- **EXTRAIT PRÉSENTÉ**:
========================================

Pendant longtemps, ce film fut assez méconnu parce que les 2 films suivants de Ridley, Alien et Blade Runner vont l'éclipser injustement ; il a été réhabilité assez récemment. J'ai retrouvé une interview de Ridley qui présentait son film à l'époque en disant que malgré son titre, ce n'était pas un film dans le style des films à la Errol Flynn, mais plutôt d'une sorte de chorégraphie de ballet sur le thème d'une idée fixe. Il est vrai que ces duels entre Harvey Keitel et Keith Carradine ont une certaine esthétique et sont filmés avec un sens aigu de l'image et de la lumière, dégageant ainsi une beauté plastique étrange.
Avant cette première oeuvre, Ridley Scott avait collaboré comme décorateur à la BBC puis comme réalisateur de spots publicitaires, et Duellistes contient déjà tout ce qui fera les qualités du cinéaste : sens esthétique de la dramatisation, force du sujet, beauté des images, rigueur scrupuleuse de la reconstitution historique, des décors et des costumes... on sent que son film et ceux qui suivront tireront les leçons de son apprentissage à la télévision, sans tomber dans les travers de l'esthétisme gratuit et du fond vide.
Malgré toutes ces qualités dont je suis admiratif, je n'ai pas complètement adhéré au sujet que j'ai fini à la longue par trouver répétitif et un peu lassant, l'esthétisme ne fait pas tout, mais ça tient à pas grand chose et je suis parfaitement capable de réévaluer le film un de ces jours. Il faut quand même retenir que pour un premier film, Ridley s'imposait sur la scène internationale avec une incontestable maestria, et que le face à face Keitel - Carradine est d'un niveau d'excellence hors du commun, les 2 vedettes étant bien secondées par Edward Fox, John McEnery, Robert Stephens, Tom Conti, Cristina Raines, Alun Armstrong et Albert Finney dans un rôle secondaire.

========================================

- **Une suite d'enregistrements**:
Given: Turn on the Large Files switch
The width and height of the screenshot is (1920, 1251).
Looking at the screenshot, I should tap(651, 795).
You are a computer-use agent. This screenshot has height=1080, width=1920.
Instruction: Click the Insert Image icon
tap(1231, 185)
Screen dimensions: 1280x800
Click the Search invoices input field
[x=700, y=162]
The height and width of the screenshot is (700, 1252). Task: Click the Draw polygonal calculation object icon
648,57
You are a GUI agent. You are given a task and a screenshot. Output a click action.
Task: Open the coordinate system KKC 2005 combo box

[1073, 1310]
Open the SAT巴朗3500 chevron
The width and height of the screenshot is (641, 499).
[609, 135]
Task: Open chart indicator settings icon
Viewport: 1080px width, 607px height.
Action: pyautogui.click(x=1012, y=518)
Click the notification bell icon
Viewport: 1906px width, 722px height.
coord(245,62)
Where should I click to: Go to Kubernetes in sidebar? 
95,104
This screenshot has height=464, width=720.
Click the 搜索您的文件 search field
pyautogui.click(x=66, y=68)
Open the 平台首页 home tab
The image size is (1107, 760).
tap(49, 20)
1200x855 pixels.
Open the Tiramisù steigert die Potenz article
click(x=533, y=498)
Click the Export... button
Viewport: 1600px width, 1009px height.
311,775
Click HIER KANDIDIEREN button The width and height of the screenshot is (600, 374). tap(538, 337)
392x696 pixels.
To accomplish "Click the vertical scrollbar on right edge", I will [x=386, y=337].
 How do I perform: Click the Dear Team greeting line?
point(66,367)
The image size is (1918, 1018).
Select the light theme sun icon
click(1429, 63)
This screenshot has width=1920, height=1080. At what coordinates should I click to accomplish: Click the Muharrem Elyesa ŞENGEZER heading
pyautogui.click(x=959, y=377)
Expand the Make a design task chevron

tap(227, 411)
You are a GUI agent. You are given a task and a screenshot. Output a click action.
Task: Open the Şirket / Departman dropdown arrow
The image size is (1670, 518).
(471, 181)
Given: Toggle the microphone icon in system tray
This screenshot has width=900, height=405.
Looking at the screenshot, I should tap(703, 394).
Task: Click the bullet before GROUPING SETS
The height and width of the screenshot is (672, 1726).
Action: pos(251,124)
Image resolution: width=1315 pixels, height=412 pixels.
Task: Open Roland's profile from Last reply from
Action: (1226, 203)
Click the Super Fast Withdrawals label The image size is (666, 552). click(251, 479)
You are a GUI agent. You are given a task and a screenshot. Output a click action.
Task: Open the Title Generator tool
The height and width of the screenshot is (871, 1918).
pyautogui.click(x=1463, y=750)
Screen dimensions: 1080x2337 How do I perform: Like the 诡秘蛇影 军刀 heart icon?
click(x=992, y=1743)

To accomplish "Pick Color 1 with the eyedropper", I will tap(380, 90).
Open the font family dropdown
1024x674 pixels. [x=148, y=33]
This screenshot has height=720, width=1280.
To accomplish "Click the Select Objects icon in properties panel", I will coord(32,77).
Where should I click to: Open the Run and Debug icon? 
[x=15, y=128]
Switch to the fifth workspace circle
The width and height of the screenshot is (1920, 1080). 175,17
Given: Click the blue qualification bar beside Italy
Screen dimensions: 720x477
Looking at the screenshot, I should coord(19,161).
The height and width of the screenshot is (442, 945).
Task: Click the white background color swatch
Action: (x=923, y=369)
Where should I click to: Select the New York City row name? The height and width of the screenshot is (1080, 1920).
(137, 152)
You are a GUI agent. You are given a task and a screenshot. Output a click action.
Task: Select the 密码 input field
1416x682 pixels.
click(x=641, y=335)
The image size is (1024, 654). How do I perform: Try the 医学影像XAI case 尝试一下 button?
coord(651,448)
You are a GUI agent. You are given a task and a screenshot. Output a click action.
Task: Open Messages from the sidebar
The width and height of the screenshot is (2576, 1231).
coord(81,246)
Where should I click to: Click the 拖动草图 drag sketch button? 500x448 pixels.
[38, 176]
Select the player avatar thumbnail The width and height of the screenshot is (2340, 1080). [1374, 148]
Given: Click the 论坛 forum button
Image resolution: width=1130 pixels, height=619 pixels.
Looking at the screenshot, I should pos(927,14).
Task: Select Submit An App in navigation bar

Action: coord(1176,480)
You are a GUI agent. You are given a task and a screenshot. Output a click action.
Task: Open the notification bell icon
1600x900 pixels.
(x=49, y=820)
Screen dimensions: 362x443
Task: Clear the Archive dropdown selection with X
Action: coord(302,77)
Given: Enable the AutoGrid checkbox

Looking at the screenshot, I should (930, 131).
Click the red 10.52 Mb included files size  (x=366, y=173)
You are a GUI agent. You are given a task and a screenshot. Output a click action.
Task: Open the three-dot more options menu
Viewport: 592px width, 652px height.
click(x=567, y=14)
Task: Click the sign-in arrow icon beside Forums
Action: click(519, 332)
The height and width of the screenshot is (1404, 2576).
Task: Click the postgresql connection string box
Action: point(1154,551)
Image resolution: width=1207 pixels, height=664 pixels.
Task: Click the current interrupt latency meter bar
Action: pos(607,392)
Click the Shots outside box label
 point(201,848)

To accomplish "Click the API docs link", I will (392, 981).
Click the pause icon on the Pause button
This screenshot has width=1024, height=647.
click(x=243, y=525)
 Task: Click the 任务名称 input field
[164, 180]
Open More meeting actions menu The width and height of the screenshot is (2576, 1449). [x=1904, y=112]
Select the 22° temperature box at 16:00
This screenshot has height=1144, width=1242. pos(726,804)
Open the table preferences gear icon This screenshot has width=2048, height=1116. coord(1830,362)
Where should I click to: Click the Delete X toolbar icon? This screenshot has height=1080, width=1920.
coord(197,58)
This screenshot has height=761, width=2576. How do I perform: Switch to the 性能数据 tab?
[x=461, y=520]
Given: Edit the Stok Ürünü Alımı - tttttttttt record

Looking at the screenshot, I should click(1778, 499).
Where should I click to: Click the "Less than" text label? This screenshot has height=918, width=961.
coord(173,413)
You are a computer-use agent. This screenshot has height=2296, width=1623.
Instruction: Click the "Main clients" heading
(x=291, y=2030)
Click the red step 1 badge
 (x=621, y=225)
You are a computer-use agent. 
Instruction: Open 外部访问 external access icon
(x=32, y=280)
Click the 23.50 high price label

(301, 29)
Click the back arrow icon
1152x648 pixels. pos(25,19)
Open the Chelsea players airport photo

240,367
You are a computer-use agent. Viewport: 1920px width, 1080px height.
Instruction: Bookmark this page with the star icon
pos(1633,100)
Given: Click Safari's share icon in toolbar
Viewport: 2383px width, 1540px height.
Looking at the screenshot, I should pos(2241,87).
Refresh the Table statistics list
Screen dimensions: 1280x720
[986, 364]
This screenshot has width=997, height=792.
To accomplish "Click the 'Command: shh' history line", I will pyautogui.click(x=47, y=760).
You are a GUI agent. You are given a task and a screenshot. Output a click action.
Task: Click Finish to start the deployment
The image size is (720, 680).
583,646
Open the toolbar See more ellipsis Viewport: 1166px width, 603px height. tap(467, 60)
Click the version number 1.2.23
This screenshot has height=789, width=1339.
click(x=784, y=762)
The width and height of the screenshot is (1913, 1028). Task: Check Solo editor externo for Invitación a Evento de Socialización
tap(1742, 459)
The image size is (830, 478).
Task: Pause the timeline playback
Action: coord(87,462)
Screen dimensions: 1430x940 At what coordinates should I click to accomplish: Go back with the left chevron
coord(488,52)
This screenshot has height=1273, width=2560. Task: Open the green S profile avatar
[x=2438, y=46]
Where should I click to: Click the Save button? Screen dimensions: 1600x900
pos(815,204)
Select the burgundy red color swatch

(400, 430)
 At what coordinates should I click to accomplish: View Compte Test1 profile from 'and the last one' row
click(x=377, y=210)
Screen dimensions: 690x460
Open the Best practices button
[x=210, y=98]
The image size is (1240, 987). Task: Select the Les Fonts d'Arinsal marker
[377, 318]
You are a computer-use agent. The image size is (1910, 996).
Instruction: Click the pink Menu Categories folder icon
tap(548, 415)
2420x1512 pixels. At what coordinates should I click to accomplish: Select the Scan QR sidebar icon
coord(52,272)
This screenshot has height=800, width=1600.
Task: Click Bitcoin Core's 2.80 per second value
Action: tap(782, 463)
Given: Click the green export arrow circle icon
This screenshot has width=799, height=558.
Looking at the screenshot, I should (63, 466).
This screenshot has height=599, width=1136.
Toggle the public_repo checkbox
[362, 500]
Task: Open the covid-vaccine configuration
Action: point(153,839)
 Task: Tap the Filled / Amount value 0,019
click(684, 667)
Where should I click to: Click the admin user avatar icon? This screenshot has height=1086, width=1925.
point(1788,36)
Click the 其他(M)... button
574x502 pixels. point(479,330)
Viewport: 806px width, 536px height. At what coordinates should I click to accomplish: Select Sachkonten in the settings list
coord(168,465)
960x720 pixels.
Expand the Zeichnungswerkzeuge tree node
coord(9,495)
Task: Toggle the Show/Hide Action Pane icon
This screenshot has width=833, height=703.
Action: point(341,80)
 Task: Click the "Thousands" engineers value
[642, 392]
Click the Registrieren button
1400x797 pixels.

========================================

- **TRAVAIL DEMANDÉ**:
1 - Indique si chacune des affirmations suivantes concorde avec la critique de Duellistes, en répondant oui ou non et en citant les mots décisifs de la critique. (a) Avant ce film, Ridley Scott avait travaillé comme décorateur à la BBC. (b) L'auteur de la critique a entièrement adhéré au sujet du film. (c) Albert Finney tient l'un des rôles principaux.
2 - Recopie les enregistrements depuis le début jusqu'à la ligne qui contient « [x=700, y=162] », incluse. Remplace « Click » par « Select » sans rien modifier d'autre.

- **CORRIGÉ DES EXERCICES**:
1 -
(a) Oui : « Ridley Scott avait collaboré comme décorateur à la BBC ».
(b) Non : « je n'ai pas complètement adhéré au sujet ».
(c) Non : « Albert Finney dans un rôle secondaire ».

2 -
Given: Turn on the Large Files switch
The width and height of the screenshot is (1920, 1251).
Looking at the screenshot, I should tap(651, 795).
You are a computer-use agent. This screenshot has height=1080, width=1920.
Instruction: Select the Insert Image icon
tap(1231, 185)
Screen dimensions: 1280x800
Select the Search invoices input field
[x=700, y=162]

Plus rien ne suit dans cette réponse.